**DESCRIPTION OF THE TASK**
Below are records; copy every line among them that contains the word "computer".

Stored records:
-- Opening Marker --

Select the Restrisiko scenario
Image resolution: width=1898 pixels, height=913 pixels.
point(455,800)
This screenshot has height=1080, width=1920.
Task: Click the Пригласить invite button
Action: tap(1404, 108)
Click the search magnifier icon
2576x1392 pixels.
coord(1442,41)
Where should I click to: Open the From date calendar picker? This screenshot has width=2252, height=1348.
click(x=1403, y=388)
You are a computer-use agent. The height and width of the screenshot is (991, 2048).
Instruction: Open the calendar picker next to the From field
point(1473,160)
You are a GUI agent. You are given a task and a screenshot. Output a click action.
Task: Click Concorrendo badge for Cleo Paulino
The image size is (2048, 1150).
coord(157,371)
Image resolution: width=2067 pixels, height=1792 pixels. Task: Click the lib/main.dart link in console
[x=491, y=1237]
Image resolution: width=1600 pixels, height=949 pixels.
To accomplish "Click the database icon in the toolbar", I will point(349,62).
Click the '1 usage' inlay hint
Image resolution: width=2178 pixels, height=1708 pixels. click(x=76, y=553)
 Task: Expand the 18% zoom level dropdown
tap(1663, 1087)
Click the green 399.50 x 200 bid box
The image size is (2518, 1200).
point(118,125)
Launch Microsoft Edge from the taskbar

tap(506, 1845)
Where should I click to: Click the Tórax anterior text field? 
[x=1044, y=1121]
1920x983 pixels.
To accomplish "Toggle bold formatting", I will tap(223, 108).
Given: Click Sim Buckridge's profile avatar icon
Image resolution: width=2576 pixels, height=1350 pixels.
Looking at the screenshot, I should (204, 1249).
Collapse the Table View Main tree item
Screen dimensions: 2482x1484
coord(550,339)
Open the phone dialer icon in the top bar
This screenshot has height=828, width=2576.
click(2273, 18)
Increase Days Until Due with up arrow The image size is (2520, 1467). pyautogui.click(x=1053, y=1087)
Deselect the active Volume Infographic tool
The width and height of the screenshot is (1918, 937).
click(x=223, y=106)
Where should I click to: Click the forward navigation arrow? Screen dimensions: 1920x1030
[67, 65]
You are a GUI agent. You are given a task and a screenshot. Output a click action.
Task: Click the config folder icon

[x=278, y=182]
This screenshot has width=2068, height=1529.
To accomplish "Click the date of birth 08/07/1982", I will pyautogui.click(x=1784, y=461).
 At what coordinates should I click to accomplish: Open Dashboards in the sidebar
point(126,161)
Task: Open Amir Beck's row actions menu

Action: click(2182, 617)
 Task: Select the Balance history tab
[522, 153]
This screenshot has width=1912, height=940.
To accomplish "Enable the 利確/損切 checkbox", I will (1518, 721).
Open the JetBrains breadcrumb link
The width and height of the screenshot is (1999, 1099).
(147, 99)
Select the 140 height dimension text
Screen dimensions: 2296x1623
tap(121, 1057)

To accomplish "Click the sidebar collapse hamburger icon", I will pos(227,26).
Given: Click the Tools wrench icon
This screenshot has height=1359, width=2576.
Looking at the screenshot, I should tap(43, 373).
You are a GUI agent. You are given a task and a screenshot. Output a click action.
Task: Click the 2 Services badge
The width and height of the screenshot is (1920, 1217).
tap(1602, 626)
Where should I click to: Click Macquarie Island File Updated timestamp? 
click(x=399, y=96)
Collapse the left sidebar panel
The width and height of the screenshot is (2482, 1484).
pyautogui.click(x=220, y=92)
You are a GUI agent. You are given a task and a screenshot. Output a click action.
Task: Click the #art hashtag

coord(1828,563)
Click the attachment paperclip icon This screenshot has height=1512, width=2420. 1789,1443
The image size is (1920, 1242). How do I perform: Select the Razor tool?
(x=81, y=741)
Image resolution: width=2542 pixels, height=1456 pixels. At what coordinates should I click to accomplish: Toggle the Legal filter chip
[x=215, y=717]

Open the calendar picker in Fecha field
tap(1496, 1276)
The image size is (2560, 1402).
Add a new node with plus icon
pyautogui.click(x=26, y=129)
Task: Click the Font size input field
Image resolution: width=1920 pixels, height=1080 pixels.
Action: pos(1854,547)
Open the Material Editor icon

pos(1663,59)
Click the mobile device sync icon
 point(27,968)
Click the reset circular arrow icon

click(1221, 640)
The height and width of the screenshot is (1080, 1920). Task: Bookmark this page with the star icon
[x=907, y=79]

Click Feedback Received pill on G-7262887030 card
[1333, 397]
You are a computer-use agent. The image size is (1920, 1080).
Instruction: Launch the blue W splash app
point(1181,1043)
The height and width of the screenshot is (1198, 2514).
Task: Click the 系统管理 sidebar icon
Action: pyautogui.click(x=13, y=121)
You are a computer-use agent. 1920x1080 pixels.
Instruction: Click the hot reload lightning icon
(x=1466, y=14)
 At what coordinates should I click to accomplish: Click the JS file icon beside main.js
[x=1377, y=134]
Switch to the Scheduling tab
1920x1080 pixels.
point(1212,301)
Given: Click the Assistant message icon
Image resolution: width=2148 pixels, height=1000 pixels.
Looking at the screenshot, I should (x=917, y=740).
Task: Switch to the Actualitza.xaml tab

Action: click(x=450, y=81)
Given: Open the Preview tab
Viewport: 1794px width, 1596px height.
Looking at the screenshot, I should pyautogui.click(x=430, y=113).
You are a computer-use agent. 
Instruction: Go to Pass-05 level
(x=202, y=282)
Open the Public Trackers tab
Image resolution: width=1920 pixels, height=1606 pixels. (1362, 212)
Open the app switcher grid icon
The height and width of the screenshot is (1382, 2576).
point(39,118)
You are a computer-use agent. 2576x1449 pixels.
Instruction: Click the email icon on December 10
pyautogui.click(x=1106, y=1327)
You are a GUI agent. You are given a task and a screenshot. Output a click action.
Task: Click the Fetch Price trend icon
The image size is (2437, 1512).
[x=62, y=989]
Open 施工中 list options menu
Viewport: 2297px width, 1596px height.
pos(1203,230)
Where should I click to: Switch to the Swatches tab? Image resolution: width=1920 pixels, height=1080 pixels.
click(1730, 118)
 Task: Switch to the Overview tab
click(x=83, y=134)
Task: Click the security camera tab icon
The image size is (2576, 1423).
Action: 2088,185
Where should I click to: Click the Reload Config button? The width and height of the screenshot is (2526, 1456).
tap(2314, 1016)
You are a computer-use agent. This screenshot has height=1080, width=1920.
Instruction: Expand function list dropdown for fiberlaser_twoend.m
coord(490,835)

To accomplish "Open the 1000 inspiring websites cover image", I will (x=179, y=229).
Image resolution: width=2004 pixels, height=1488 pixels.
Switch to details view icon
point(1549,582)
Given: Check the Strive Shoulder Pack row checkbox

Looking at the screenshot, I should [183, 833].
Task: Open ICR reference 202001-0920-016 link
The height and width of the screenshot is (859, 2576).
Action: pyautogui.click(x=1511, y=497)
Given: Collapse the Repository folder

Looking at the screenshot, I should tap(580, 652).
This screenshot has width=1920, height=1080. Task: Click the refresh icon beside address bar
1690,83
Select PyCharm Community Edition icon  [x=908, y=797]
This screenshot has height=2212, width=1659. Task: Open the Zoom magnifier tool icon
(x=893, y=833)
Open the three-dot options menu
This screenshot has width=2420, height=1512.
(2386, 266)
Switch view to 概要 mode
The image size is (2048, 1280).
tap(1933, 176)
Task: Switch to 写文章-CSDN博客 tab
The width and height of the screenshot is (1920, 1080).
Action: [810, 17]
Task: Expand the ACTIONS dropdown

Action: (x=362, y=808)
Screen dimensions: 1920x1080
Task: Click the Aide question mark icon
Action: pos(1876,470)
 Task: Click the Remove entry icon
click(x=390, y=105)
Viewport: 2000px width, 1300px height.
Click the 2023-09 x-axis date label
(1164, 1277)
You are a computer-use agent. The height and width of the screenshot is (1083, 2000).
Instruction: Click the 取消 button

-- Closing Marker --

**RESULT**
You are a computer-use agent. The height and width of the screenshot is (991, 2048).
You are a computer-use agent. The image size is (1920, 1080).
You are a computer-use agent. 1920x1080 pixels.
You are a computer-use agent. 
You are a computer-use agent. 2576x1449 pixels.
You are a computer-use agent. This screenshot has height=1080, width=1920.
You are a computer-use agent. The height and width of the screenshot is (1083, 2000).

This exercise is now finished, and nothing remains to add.